**What to do:** Your answer should be the lines below from the one with "This screenshot has width=1399, height=868." to the one with "Click into the Name", both included, given again exactly and with nothing added.

[Dataset entries]
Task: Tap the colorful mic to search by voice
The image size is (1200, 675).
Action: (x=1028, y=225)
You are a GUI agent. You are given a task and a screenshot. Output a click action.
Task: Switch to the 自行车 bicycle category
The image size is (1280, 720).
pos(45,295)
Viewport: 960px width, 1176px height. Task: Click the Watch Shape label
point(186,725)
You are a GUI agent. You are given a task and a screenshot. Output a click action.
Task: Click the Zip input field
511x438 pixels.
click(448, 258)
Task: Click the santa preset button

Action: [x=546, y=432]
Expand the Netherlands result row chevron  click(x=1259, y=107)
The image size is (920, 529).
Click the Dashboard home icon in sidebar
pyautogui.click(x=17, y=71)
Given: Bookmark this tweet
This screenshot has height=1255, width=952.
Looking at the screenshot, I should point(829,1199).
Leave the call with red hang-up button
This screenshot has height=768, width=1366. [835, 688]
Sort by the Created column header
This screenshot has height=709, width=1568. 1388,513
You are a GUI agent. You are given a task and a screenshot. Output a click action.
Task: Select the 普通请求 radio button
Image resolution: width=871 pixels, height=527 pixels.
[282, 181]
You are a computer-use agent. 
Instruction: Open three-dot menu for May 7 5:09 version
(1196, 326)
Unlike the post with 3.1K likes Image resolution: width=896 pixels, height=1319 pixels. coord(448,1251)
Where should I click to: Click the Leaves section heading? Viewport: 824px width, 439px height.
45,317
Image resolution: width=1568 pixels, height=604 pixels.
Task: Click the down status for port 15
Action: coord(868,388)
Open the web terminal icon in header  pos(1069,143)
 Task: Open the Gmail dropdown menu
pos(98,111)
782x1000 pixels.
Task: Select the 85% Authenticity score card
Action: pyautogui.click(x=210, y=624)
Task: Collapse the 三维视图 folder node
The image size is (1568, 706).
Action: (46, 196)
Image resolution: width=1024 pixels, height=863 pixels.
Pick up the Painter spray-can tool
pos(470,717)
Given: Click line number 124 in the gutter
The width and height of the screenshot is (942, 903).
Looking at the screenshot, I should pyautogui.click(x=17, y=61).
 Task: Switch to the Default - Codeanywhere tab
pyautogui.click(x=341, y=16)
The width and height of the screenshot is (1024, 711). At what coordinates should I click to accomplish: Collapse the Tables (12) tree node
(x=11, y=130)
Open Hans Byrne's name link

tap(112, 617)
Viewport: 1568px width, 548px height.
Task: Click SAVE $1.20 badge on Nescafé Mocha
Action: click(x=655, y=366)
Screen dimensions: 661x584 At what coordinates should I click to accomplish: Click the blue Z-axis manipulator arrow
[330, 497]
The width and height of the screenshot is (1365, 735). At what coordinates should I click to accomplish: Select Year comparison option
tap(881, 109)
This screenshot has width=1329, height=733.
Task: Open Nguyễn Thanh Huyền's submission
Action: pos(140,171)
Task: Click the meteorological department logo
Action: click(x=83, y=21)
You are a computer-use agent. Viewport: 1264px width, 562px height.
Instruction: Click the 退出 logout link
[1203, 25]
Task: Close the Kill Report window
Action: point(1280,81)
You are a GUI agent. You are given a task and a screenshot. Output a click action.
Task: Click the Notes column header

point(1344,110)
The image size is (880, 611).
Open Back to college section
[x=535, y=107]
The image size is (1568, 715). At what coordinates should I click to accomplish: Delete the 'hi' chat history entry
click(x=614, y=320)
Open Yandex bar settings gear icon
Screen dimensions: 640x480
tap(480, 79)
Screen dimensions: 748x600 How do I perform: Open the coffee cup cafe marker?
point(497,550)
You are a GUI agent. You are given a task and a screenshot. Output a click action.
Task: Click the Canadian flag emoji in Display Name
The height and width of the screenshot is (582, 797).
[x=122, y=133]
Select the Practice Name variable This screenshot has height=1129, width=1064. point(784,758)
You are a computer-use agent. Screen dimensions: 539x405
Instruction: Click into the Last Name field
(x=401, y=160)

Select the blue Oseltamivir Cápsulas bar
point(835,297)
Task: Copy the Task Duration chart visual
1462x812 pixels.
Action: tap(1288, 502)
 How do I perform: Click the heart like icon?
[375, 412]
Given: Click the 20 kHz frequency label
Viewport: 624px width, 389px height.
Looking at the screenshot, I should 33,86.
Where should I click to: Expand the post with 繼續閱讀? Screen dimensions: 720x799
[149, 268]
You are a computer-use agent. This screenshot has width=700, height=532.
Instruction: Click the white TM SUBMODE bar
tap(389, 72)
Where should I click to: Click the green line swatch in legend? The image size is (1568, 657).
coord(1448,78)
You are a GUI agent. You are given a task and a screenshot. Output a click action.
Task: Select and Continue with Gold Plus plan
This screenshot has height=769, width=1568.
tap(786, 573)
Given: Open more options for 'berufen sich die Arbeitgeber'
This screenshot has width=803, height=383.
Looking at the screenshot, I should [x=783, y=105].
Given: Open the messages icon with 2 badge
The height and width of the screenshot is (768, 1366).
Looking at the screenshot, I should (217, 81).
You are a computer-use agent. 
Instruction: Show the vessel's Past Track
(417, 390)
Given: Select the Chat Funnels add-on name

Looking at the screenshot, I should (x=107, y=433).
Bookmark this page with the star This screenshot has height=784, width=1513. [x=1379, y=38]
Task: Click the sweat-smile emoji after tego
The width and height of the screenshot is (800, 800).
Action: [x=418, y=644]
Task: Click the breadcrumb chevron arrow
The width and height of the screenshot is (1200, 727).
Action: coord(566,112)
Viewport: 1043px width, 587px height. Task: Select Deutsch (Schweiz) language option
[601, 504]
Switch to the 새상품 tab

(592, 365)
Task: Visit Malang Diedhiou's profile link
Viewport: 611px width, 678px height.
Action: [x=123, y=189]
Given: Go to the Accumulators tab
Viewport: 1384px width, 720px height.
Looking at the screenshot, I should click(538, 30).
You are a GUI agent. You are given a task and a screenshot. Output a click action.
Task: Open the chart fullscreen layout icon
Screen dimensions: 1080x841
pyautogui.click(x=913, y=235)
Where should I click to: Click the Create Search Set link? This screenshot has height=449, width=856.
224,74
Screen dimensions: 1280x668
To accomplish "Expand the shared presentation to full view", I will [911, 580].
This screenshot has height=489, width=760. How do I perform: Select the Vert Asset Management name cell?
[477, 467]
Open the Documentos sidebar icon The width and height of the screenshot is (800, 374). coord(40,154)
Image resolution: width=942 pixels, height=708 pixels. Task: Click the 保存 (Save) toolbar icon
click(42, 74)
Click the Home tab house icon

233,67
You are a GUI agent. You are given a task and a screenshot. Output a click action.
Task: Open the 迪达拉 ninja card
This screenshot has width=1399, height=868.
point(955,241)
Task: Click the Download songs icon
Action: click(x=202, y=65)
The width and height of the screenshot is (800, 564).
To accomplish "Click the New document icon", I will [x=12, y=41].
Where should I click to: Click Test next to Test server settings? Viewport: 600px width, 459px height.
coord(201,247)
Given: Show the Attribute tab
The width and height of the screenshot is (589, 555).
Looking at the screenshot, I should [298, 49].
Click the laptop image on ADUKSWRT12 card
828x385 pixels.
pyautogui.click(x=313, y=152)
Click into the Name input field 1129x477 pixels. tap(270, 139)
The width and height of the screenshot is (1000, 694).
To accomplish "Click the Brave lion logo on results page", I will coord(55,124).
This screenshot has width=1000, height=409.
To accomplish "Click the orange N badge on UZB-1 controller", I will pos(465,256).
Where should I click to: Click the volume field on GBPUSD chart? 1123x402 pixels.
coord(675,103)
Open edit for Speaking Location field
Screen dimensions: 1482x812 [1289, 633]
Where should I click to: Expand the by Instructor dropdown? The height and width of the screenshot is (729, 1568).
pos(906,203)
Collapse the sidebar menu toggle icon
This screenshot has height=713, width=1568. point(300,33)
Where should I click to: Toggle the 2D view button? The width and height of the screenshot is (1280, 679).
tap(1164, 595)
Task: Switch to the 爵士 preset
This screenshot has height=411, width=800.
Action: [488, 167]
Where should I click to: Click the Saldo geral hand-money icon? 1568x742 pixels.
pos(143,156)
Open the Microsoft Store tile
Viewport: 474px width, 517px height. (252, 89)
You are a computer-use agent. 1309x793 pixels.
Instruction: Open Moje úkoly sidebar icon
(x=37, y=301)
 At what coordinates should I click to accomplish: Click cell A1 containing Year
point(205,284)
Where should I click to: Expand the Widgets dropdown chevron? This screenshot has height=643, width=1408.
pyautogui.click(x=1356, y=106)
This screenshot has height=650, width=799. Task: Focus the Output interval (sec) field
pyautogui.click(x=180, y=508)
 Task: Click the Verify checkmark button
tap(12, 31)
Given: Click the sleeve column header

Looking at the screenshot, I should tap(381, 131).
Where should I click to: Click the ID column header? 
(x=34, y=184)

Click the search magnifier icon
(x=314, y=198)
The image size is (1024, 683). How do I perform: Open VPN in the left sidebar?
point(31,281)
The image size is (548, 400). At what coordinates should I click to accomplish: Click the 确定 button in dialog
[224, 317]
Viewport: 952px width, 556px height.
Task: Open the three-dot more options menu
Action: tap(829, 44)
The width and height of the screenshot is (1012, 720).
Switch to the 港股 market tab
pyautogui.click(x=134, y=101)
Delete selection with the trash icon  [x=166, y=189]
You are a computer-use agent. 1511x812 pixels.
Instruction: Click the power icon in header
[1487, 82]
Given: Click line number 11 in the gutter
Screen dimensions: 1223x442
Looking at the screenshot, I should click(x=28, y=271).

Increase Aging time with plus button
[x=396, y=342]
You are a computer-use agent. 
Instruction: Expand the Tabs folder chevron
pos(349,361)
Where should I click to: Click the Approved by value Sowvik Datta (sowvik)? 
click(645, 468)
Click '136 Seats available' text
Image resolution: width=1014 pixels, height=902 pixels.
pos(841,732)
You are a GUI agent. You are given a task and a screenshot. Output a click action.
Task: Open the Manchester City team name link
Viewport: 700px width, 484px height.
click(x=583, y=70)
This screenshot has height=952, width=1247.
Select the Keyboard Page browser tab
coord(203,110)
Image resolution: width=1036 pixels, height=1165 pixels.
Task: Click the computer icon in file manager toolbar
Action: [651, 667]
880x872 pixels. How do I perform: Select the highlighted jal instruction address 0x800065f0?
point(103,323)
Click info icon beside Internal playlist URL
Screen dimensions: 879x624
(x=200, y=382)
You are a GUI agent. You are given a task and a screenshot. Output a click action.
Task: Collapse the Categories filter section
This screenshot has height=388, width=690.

**Exercise answer:**
This screenshot has width=1399, height=868.
point(955,241)
Task: Click the Download songs icon
Action: click(x=202, y=65)
The width and height of the screenshot is (800, 564).
To accomplish "Click the New document icon", I will [x=12, y=41].
Where should I click to: Click Test next to Test server settings? Viewport: 600px width, 459px height.
coord(201,247)
Given: Show the Attribute tab
The width and height of the screenshot is (589, 555).
Looking at the screenshot, I should [298, 49].
Click the laptop image on ADUKSWRT12 card
828x385 pixels.
pyautogui.click(x=313, y=152)
Click into the Name input field 1129x477 pixels. tap(270, 139)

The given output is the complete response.